I shrug and look at her.
"The blood. On the wall. It is yours."
"Yes," I say, wondering if she wants a cookie, but forgetting to ask.
"I almost gave up when I got in that long cul-de-sac, but I saw the blood at the end, and no body. I figured that someone else was in here. And they weren't dead yet."
I don't know what the Labyrinth is for, not really. Maybe it makes the world a better place. Maybe it is the world. Maybe it ends up complicating the simple distance between two points. I don't know what the Labyrinth has taught me, or if it has taught me anything at all. Sometimes I'm not sure that going through the Labyrinth is anything but a dream, and one that we share with no one. Sometimes, we wander through it with half a heart, knowing that we'll never find an end, knowing that our best efforts may be vain ones. I know that much is true.
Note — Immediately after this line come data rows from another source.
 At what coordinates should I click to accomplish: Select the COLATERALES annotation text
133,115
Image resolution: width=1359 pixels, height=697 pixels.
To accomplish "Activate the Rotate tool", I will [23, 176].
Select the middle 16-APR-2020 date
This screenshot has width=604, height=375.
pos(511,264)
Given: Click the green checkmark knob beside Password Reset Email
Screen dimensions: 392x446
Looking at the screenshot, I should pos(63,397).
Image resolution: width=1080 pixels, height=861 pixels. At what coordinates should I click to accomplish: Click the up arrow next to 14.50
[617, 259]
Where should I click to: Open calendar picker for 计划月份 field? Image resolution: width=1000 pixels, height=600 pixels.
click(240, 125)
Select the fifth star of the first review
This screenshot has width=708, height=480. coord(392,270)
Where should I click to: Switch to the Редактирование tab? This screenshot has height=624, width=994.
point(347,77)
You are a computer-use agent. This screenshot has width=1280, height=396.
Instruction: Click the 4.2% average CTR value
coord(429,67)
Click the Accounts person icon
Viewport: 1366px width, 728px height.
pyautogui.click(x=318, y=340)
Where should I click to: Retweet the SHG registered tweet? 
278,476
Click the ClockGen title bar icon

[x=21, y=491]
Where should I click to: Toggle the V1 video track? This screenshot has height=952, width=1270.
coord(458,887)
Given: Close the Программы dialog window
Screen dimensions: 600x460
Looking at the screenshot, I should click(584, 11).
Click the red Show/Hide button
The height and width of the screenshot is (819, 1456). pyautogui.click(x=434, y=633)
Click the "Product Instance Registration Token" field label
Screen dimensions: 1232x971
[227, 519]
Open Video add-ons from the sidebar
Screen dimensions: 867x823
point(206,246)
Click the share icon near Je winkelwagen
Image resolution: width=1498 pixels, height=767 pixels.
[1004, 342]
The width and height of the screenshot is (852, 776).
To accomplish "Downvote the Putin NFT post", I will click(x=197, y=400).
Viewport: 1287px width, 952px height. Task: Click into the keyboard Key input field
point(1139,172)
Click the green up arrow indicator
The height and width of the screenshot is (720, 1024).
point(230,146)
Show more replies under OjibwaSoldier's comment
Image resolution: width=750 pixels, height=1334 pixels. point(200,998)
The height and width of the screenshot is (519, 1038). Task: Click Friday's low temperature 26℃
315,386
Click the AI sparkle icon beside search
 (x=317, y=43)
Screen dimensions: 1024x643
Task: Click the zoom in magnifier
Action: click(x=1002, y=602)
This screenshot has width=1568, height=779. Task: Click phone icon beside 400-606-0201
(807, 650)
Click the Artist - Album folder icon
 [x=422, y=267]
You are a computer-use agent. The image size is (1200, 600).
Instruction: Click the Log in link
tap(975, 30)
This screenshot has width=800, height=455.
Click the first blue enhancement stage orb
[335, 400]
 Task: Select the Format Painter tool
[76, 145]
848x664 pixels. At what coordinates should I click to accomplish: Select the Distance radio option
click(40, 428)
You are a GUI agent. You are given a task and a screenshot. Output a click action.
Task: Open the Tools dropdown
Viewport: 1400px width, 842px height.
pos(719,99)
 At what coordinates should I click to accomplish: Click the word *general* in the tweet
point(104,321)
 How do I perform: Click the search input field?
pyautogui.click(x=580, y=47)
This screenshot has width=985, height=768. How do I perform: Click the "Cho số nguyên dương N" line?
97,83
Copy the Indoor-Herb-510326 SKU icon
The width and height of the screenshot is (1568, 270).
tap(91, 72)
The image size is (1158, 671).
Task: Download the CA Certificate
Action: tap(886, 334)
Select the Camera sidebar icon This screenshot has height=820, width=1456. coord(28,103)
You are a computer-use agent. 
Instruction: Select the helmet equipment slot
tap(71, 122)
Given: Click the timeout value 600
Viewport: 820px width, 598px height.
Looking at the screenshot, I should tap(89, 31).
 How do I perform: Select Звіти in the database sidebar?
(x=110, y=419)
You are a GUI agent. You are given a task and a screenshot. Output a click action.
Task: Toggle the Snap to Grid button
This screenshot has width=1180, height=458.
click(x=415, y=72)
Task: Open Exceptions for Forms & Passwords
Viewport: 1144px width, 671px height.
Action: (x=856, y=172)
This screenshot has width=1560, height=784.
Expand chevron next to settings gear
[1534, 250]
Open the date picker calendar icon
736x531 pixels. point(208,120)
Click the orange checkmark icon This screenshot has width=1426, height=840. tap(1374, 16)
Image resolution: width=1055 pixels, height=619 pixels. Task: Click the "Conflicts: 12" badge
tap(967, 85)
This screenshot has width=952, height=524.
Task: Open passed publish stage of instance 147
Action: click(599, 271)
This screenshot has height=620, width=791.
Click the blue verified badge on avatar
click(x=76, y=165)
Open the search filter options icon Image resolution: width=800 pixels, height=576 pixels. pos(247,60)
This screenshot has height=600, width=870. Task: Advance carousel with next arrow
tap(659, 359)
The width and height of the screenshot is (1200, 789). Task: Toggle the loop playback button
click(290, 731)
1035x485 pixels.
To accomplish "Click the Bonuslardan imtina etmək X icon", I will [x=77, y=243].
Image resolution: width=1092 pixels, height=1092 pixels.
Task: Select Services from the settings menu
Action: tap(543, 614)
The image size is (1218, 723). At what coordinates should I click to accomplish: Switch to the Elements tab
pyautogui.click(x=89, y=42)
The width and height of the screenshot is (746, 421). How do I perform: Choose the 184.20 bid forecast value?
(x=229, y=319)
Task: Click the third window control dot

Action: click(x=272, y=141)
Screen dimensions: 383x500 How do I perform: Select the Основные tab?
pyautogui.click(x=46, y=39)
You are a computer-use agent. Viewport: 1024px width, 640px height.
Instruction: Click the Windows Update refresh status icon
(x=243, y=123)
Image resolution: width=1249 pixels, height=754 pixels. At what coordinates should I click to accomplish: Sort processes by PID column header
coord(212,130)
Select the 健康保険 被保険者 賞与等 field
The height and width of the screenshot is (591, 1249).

The one other thing I know is that sometimes, when we get really angry or inspired or exhausted, we do something we can't explain, and maybe then we leave a little blood on the wall for someone else to find.'

3 comments:

  1. I caught this post over the weekend - sort of eerie, considering I thought the essay was lost forever in the oblivion of the Great Hard Drive Implosion of 00.

    Should have known I could trust a librarian.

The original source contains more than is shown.